Directions ▸ Skip the pictures. Retype exactly, and only, the lines between the line holding "This screenshot has width=1216, height=760." and the last line below, inclusive.

--

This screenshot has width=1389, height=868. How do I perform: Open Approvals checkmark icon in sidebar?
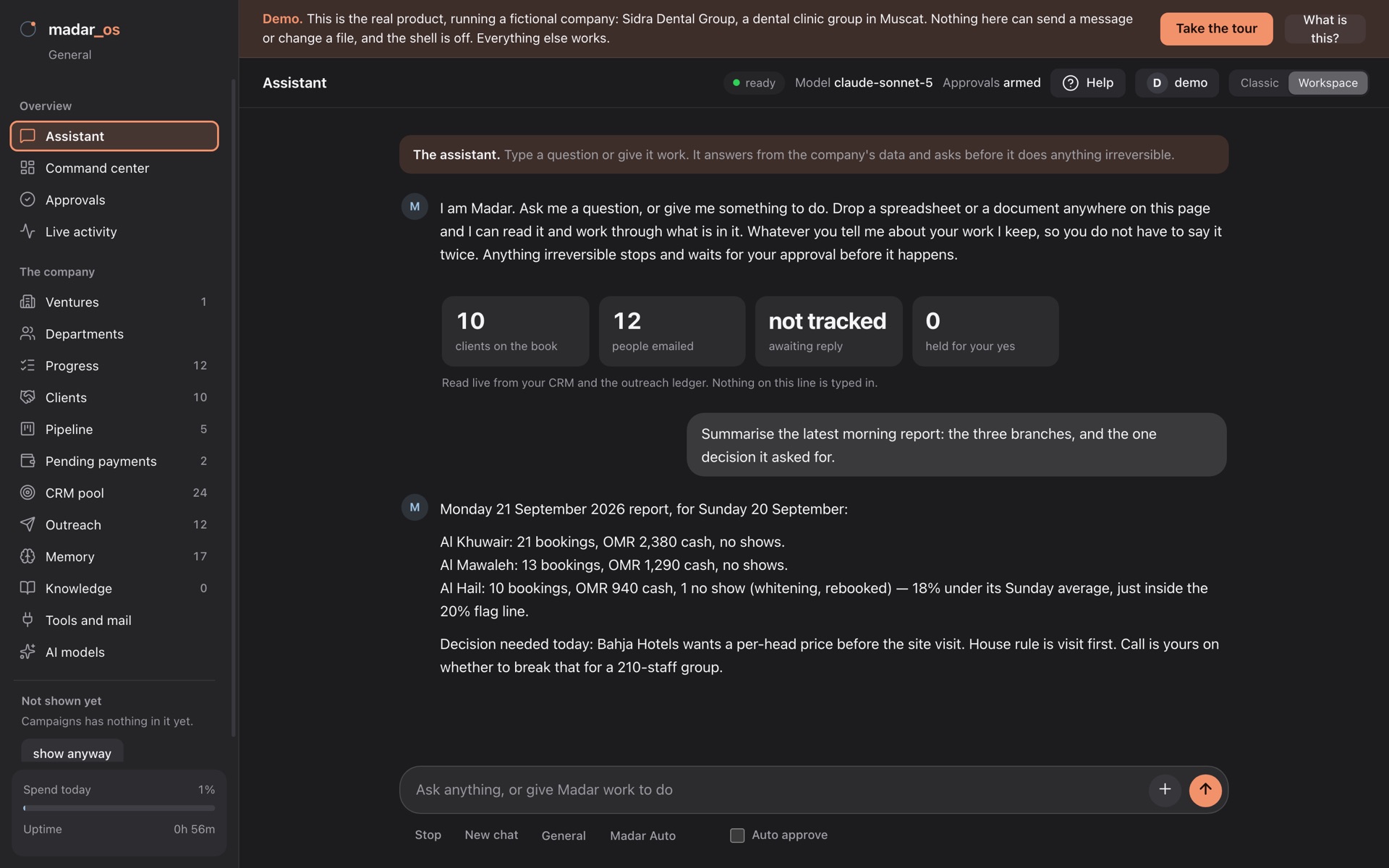(27, 200)
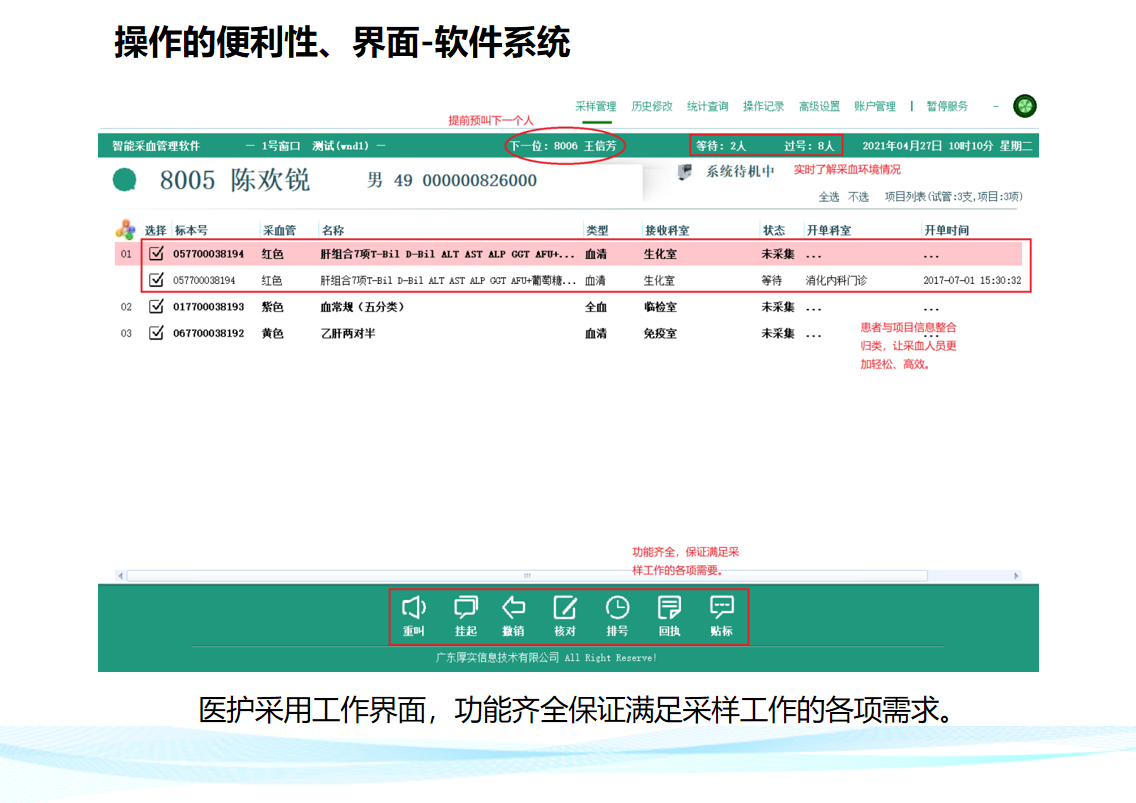Screen dimensions: 1136x803
Task: Open 高级设置 menu
Action: [819, 106]
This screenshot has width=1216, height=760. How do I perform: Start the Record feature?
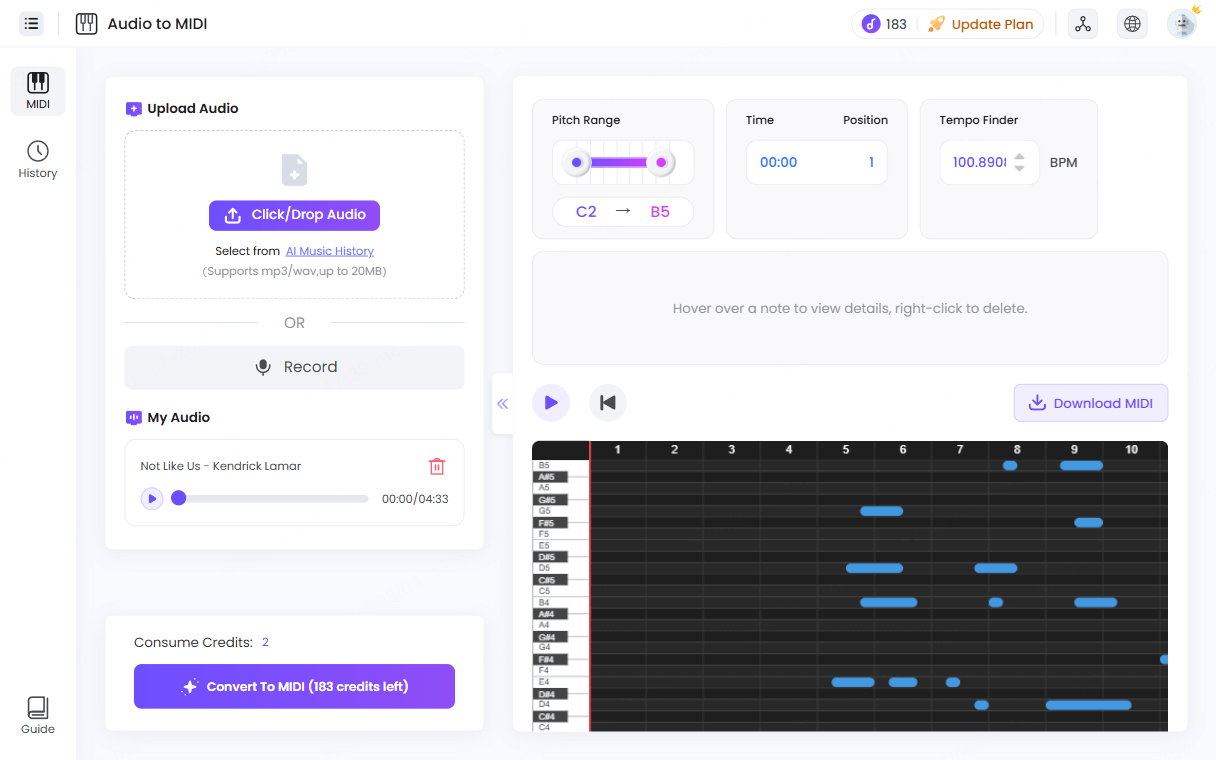point(294,367)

--

Answer section ▸
This screenshot has width=1216, height=760. How do I perform: Start the Record feature?
point(294,367)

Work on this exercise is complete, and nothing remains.